Input: tensor with flattened content in each dimension expressed as ((A,B,C),(D,E),(F,G,H)) where inside each dimension we express it using row major.
Output: tensor with the sub-dimensios reordered abritrarely e.g. ((F,B,D),(A,C),(H,E))
Formally we have real tensor dimensions (a_i,s_i) and sub-dimensions (a_ij,s_ij). Meaning that the real tensor is:
a_i = join (a_ij for j in i) s_i = sum (s_ij)
In a tensor two elements can be used for generically expressing the behavior of an index: stride. For the case (a1,s1),(a2,s2),(a3,s3) and row major we compute right to left the strides: (s3s2,s3,1) while for column major we compute left to right: (1,s1,s2s1).
The intermediate step of the approach is the expanded tensor in which subdimensions are full dimensions. If we still assume everything is row major then the expansion goes all left to right:
packed → expanded → reorder → packed
Packed: ((A,B,C),(D,E),(F,G,H)) Unpacked: (A,B,C,D,E,F,G,H) Requested Packed: ((F,B,D),(A,C),(H,E)) Unpacked: (F,B,D,A,C,H,E)
For some easy cases the Matlab and Numpy functions will suffice:
- x.reshape in Numpy and reshape(x,...) in Matlab accepts one of the dimensions as floating so that it is computed automatically from the input (specified using [] in Matlab and -1 for Python)
- x.ravel() in Numpy and flatten(x) flattens the matrix
In Matlab (column major) we unpack the tensor using reshape into a regular tensor, reorder the dimensions and the reshape them in the final ones. Unpacking/packing is done via reshape, while permutation is done with permute.
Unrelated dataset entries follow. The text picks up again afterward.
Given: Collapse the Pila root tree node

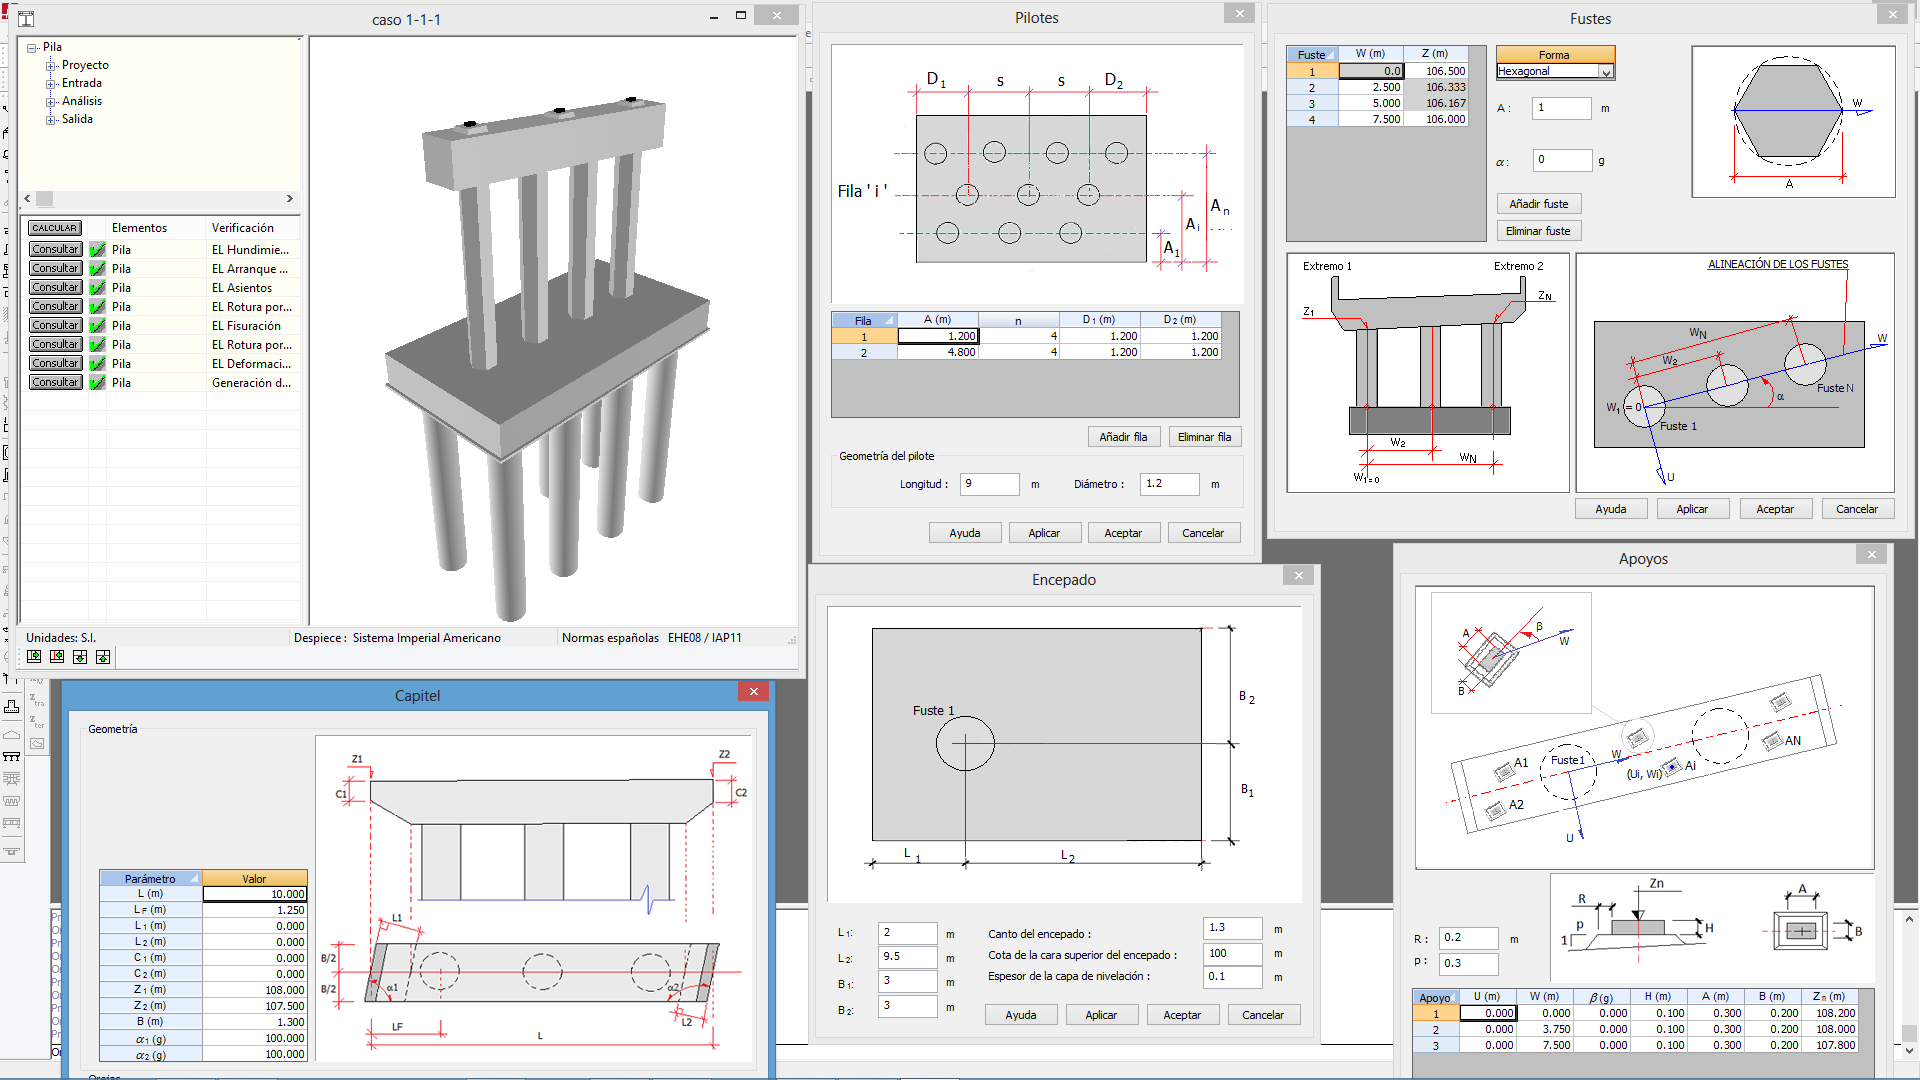Looking at the screenshot, I should point(32,48).
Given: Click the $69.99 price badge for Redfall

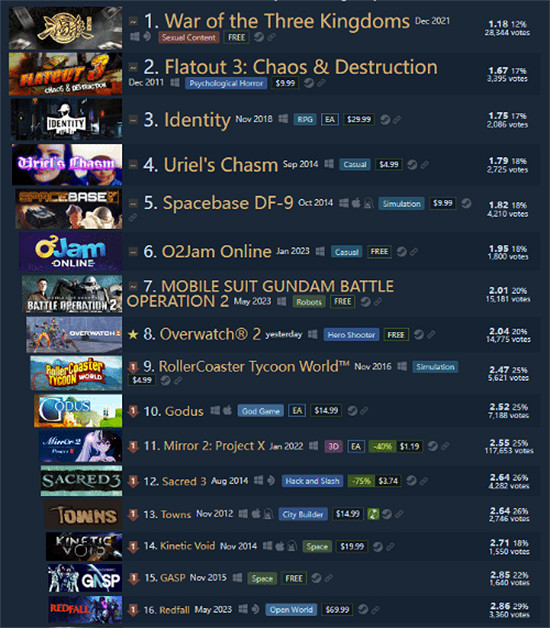Looking at the screenshot, I should pos(337,610).
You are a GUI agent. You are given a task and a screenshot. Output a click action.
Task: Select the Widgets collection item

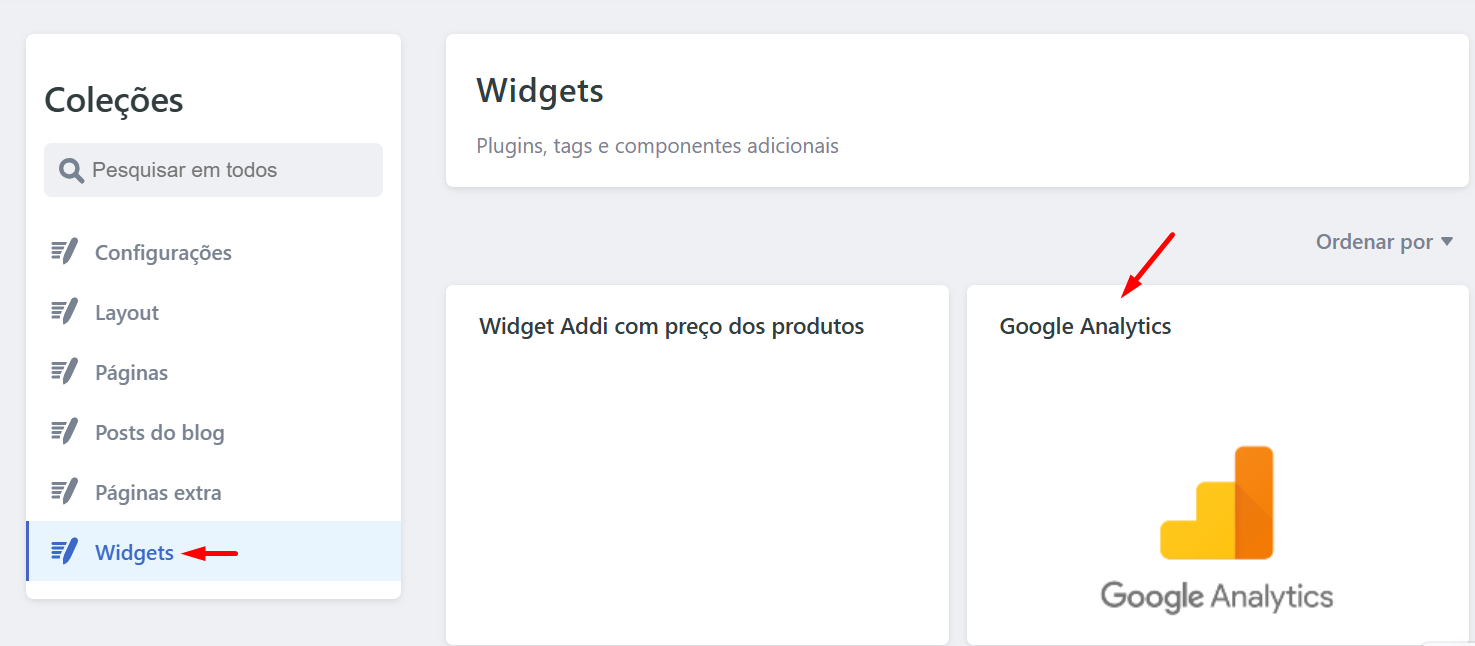tap(214, 551)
Matlab is column major so any unpacked list needs to be reversed before usage in the reshape/permute.
Performance note: in Python the reshaping of sizes or the permutation of dimensions has no performance penalty
In the example below we create a matrix with the original index as the value and then permute it:
a = genmatrix([2,3,4])
da,db,dc = makeflatsubdims(a,("a","b","c"))
af = (da,db,dc)
rf = (da,(db,dc))
r = stackedpermute(a,af,rf,verbose=True)
A practical example in CNN is the following. Assuming that we are dealing with a timeseries of T samples made of F features (position,velocity) in 3 dimensions (xyz). This means that the input can be assumed to be (T,F,C). Then, for perforning convolution we need to reduce to a 2 dimension matrix along several approaches:
- T,FC that is we have a matrix with time on rows, and stacked F and C on columns
- T,CF as above witht C and F flipped
- F|T,C that is we have F separate convolutions of matrices T by C
The latter case requires to split the tensor in contiguous chunks so that the sub matrices F,C can be sento to different parts of the graph. For row major cases we just need to place these subdimensions first.
The Python version provides a function that returns just the stide of a given shape
The stacking of tensors is also useful when dealing with arbitrary Jacobian for functions
What is missing it is something that goes beyond the stacking of dimension and it is the justaposition of dimensions.